Function for prediction at new locations for multi-season multi-species spatial occupancy models

The function predict collects posterior predictive samples for a set of new locations given an object of class `stMsPGOcc`. Prediction is possible for both the latent occupancy state as well as detection. Predictions are currently only possible for sampled primary time periods.

Usage

# S3 method for stMsPGOcc
predict(object, X.0, coords.0, t.cols, n.omp.threads = 1, 
                          verbose = TRUE, n.report = 100, 
                          ignore.RE = FALSE, type = 'occupancy', grid.index.0, ...)

Arguments

object: an object of class stMsPGOcc
X.0: the design matrix of covariates at the prediction locations. This should be a three-dimensional array, with dimensions corresponding to site, primary time period, and covariate, respectively. Note that the first covariate should consist of all 1s for the intercept if an intercept is included in the model. If random effects are included in the occupancy (or detection if type = 'detection') portion of the model, the levels of the random effects at the new locations/time periods should be included as an element of the three-dimensional array. The ordering of the levels should match the ordering used to fit the data in stMsPGOcc. The covariates should be organized in the same order as they were specified in the corresponding formula argument of stMsPGOcc. Names of the third dimension (covariates) of any random effects in X.0 must match the name of the random effects used to fit the model, if specified in the corresponding formula argument of stMsPGOcc.
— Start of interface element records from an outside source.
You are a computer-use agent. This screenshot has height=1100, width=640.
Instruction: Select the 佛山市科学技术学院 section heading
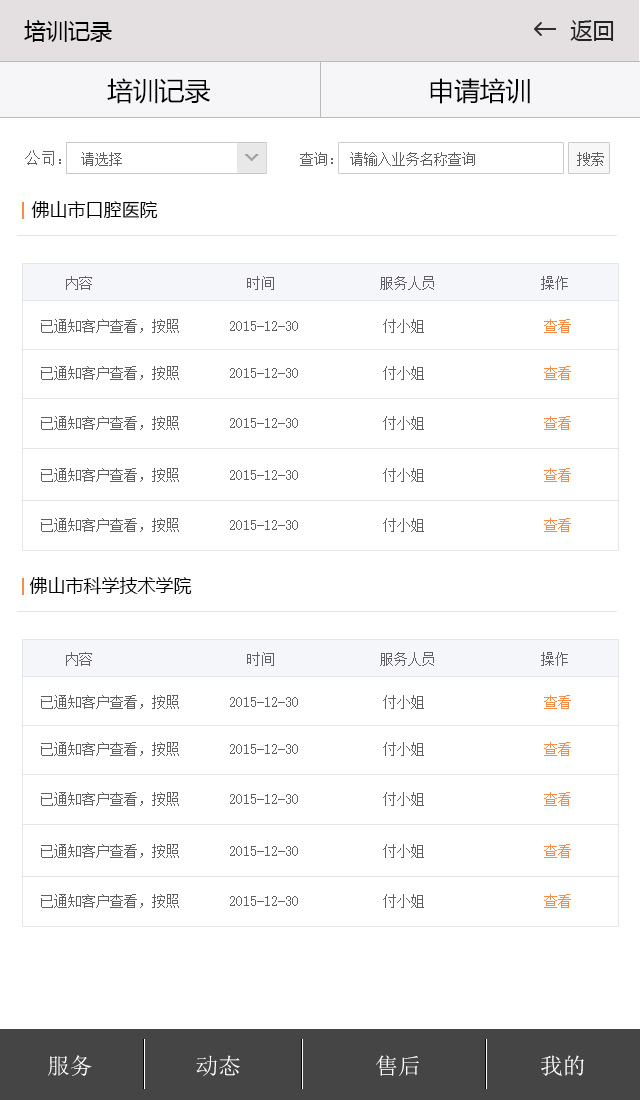110,586
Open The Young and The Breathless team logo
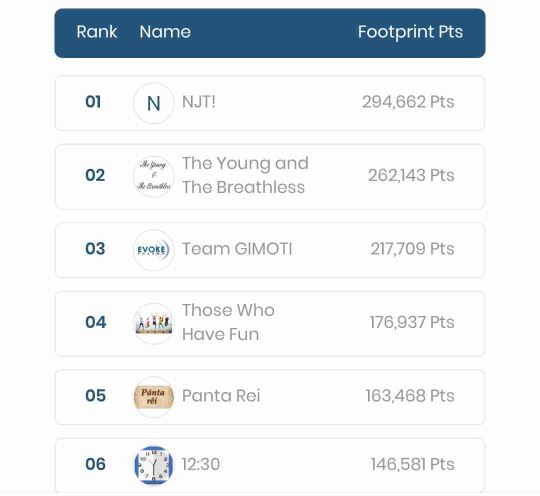 click(154, 176)
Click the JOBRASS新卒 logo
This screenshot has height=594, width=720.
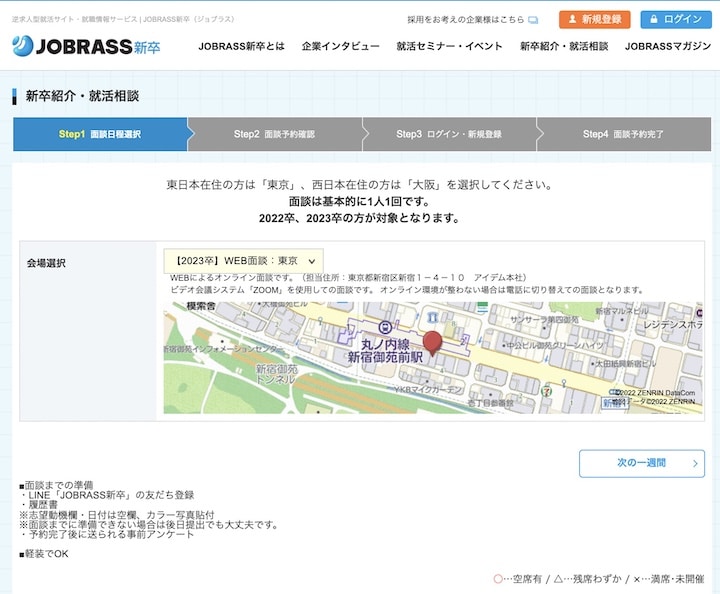86,46
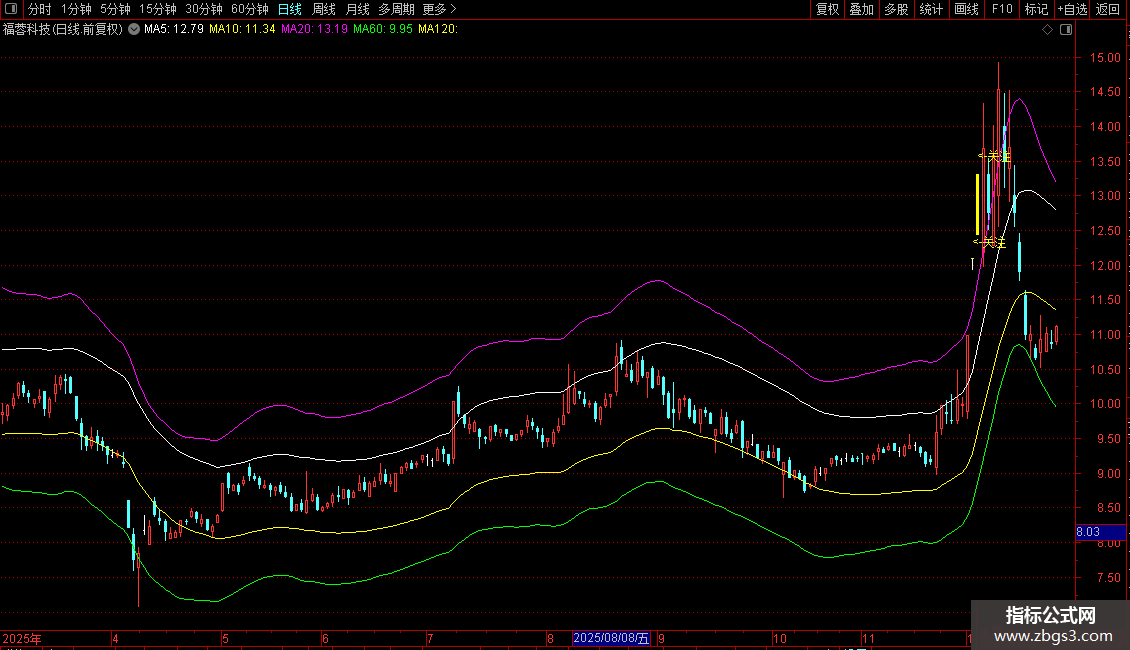
Task: Activate the 画线 drawing tool
Action: point(966,9)
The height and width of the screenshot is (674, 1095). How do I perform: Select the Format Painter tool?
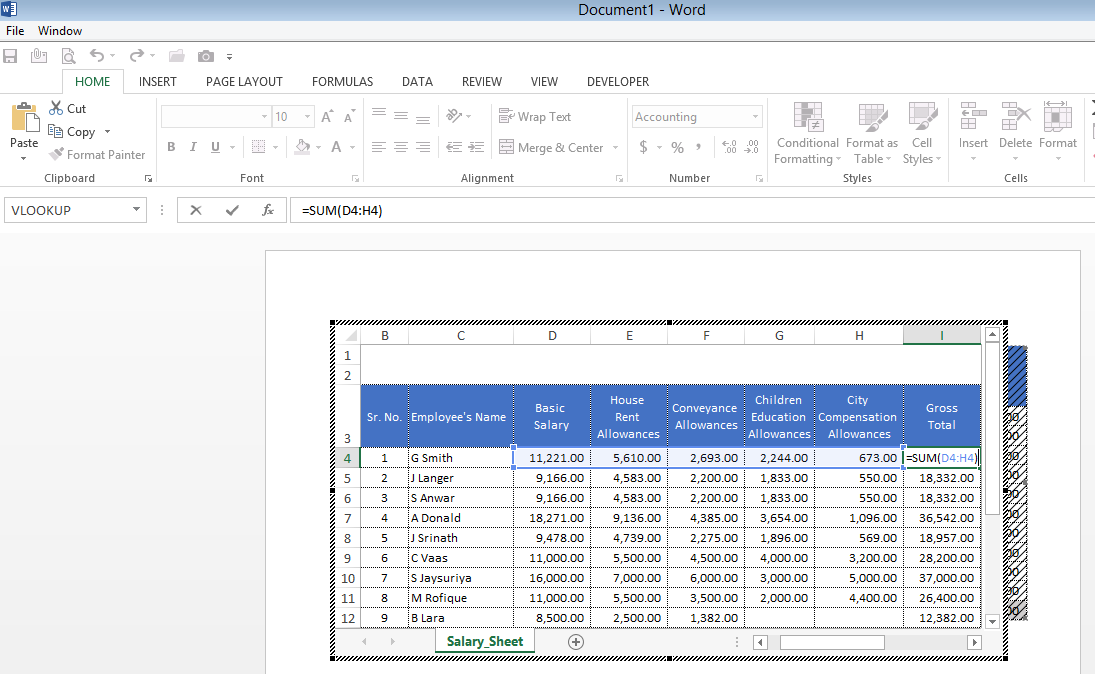coord(97,154)
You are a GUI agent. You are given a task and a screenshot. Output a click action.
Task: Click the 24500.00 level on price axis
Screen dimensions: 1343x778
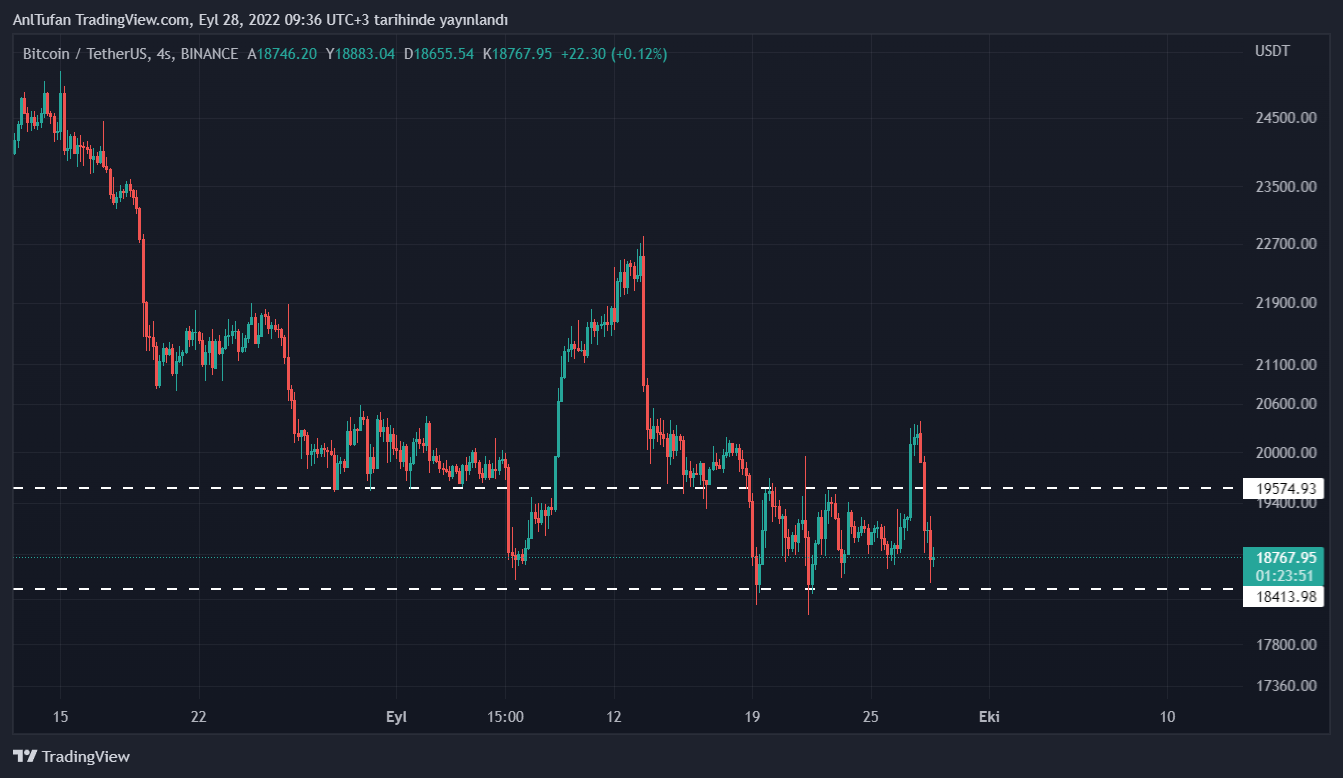point(1285,118)
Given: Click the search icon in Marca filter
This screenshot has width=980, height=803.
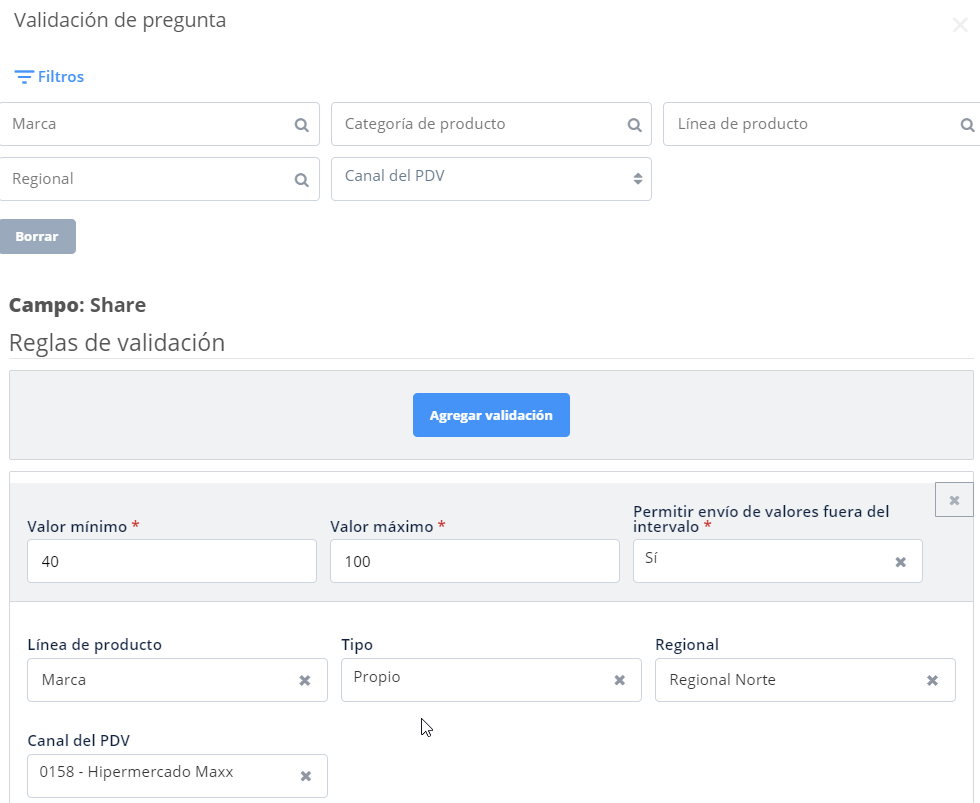Looking at the screenshot, I should click(301, 125).
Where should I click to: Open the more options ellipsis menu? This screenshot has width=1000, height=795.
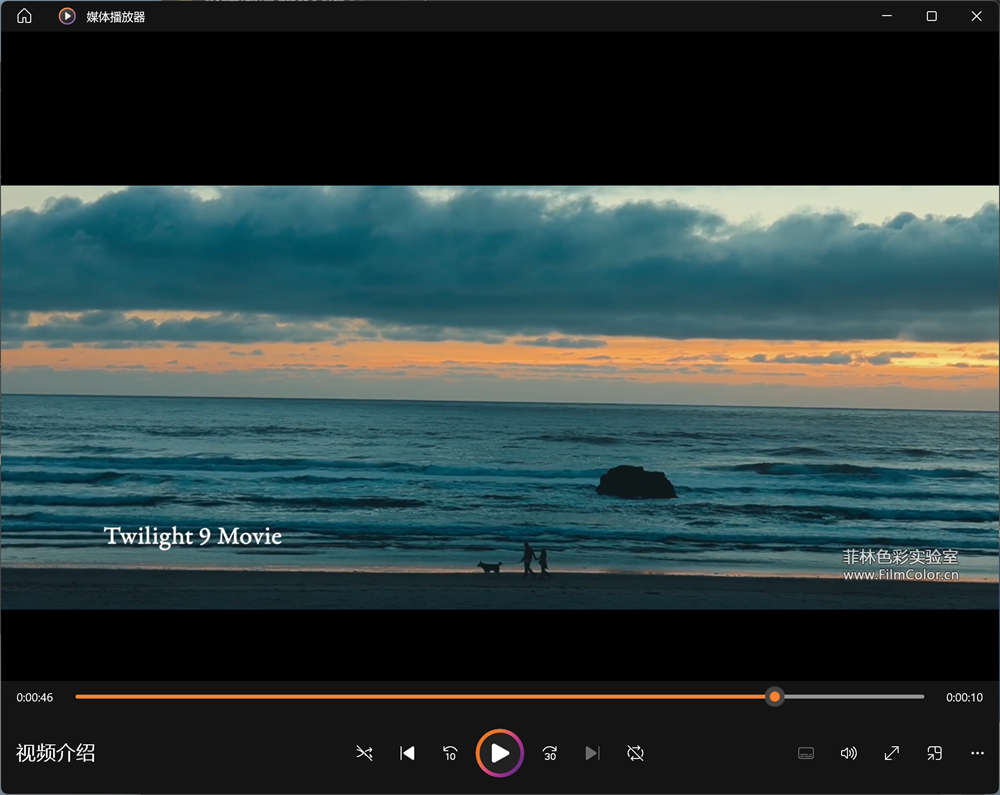click(977, 753)
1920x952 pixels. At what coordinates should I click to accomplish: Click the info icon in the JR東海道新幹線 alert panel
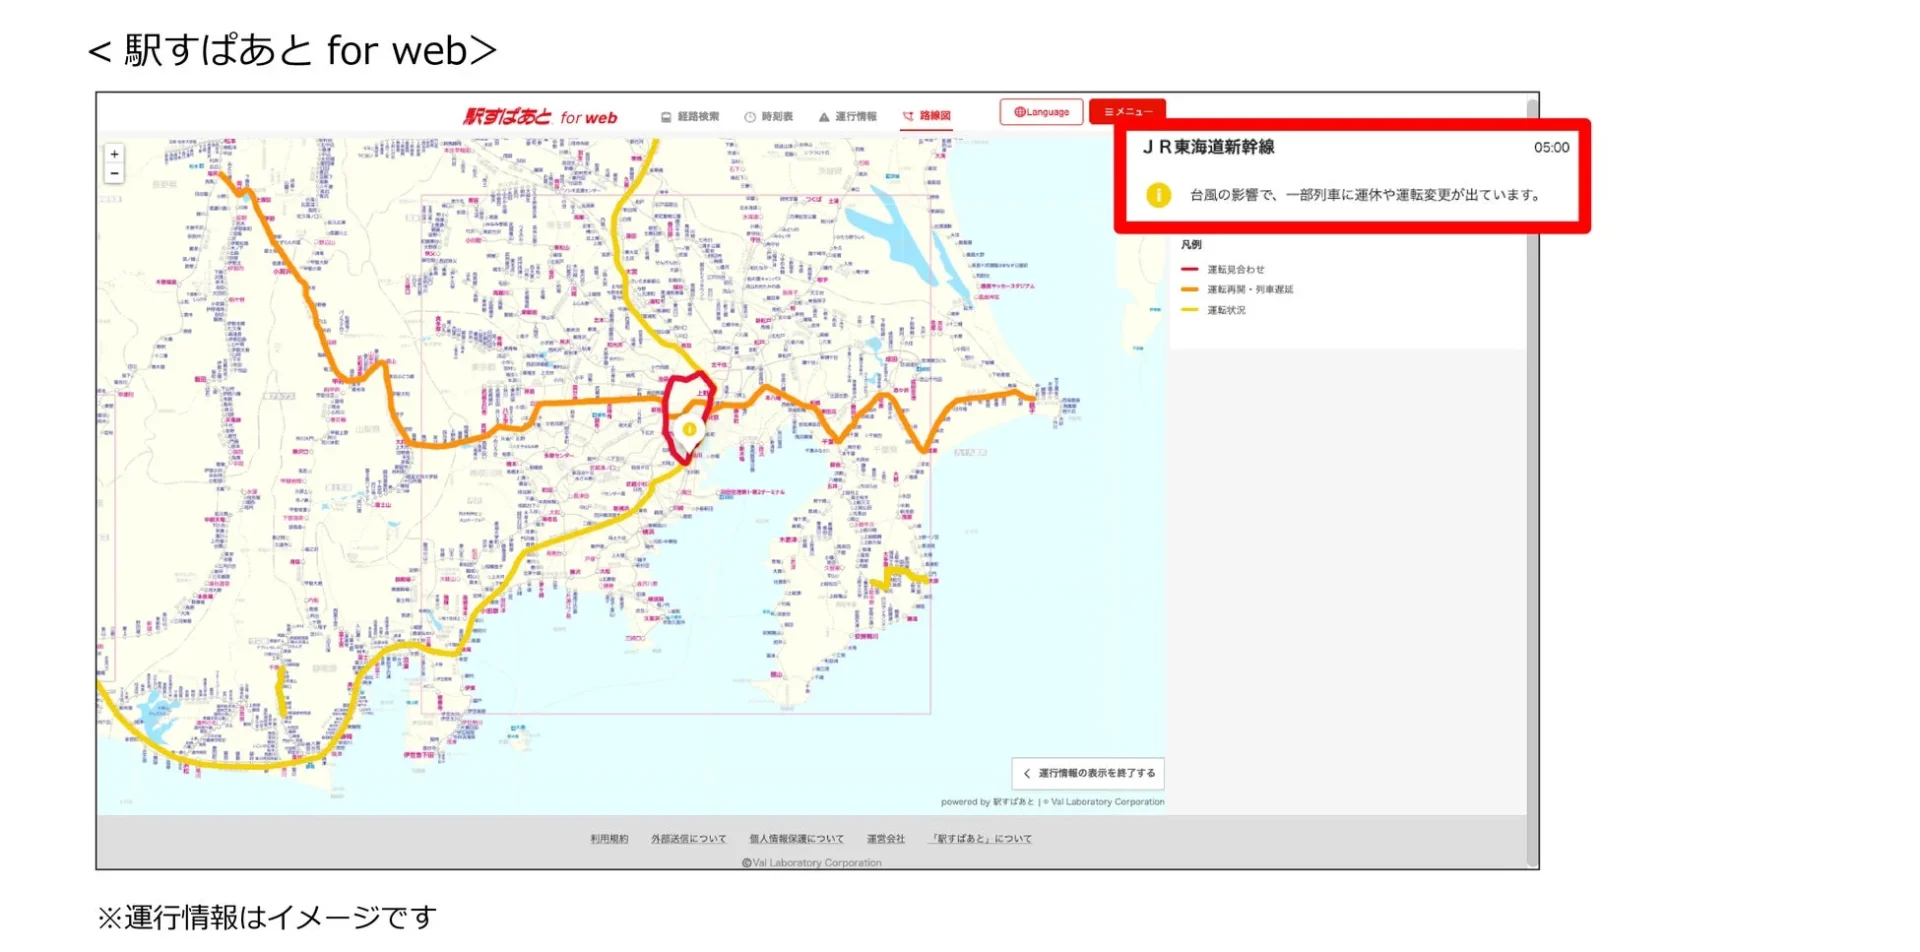[x=1158, y=195]
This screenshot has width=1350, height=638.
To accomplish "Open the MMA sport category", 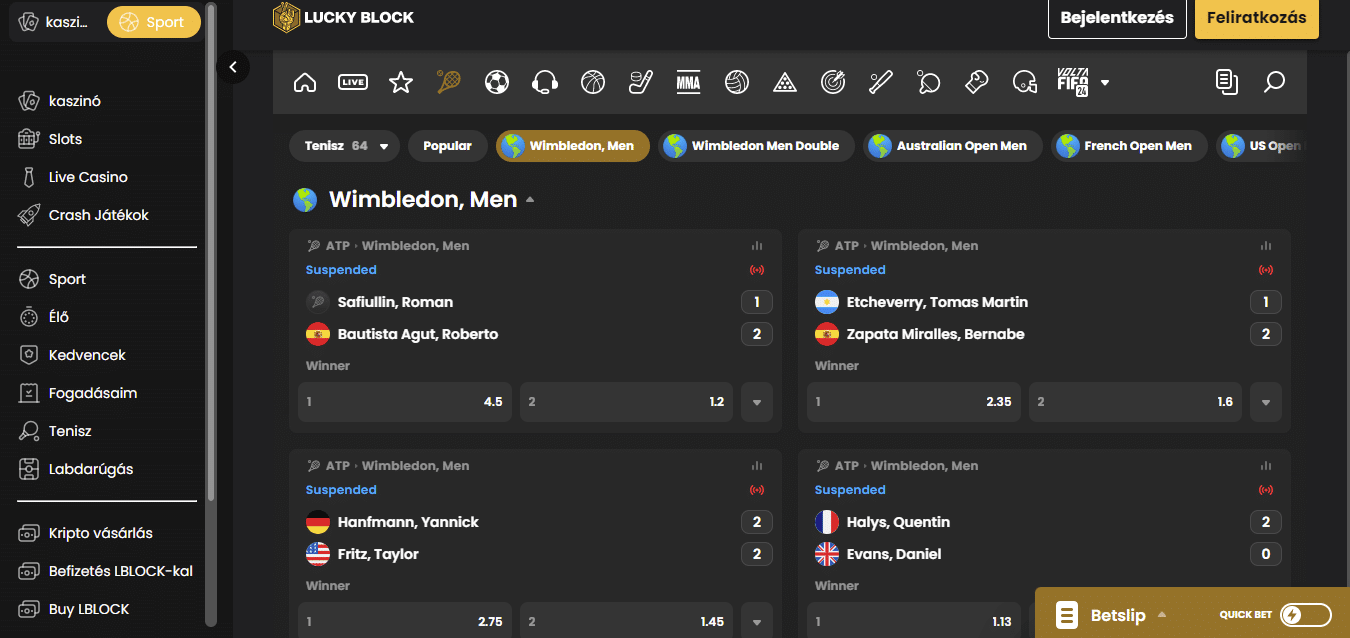I will tap(688, 82).
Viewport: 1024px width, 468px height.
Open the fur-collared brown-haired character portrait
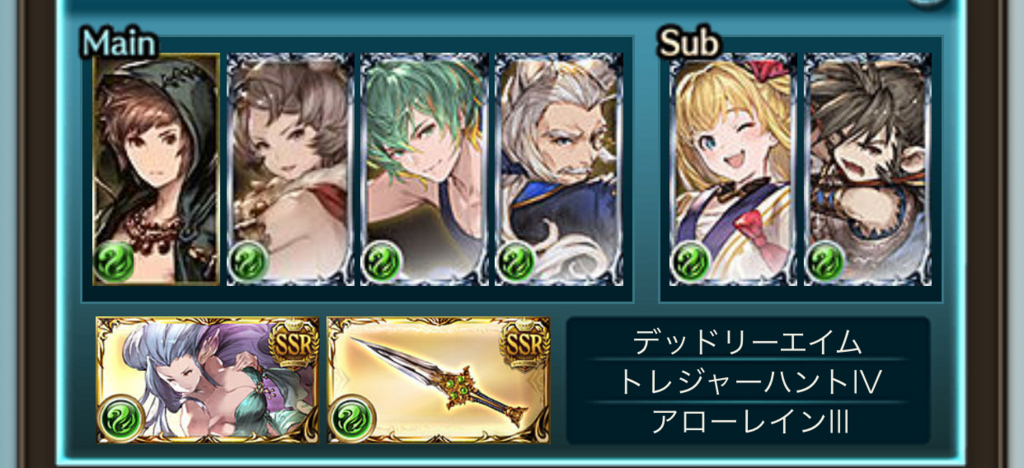pos(290,170)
See example below.
coords.0: the spatial coordinates corresponding to X.0. Note that spOccupancy assumes coordinates are specified in a projected coordinate system.
t.cols: an indexing vector used to denote which primary time periods are contained in the design matrix of covariates at the prediction locations (X.0). The values should denote the specific primary time periods used to fit the model. The values should indicate the columns in data$y used to fit the model for which prediction is desired. See example below.
n.omp.threads: a positive integer indicating the number of threads to use for SMP parallel processing. The package must be compiled for OpenMP support. For most Intel-based machines, we recommend setting n.omp.threads up to the number of hyperthreaded cores. Note, n.omp.threads > 1 might not work on some systems.
verbose: if TRUE, model specification and progress of the sampler is printed to the screen. Otherwise, nothing is printed to the screen.
ignore.RE: logical value that specifies whether or not to remove random unstructured occurrence (or detection if type = 'detection') effects from the subsequent predictions. If TRUE, random effects will be included. If FALSE, unstructured random effects will be set to 0 and predictions will only be generated from the fixed effects, the spatial random effects, and AR(1) random effects if the model was fit with ar1 = TRUE.
n.report: the interval to report sampling progress.
type: a quoted keyword indicating what type of prediction to produce. Valid keywords are 'occupancy' to predict latent occupancy probability and latent occupancy values (this is the default), or 'detection' to predict detection probability given new values of detection covariates.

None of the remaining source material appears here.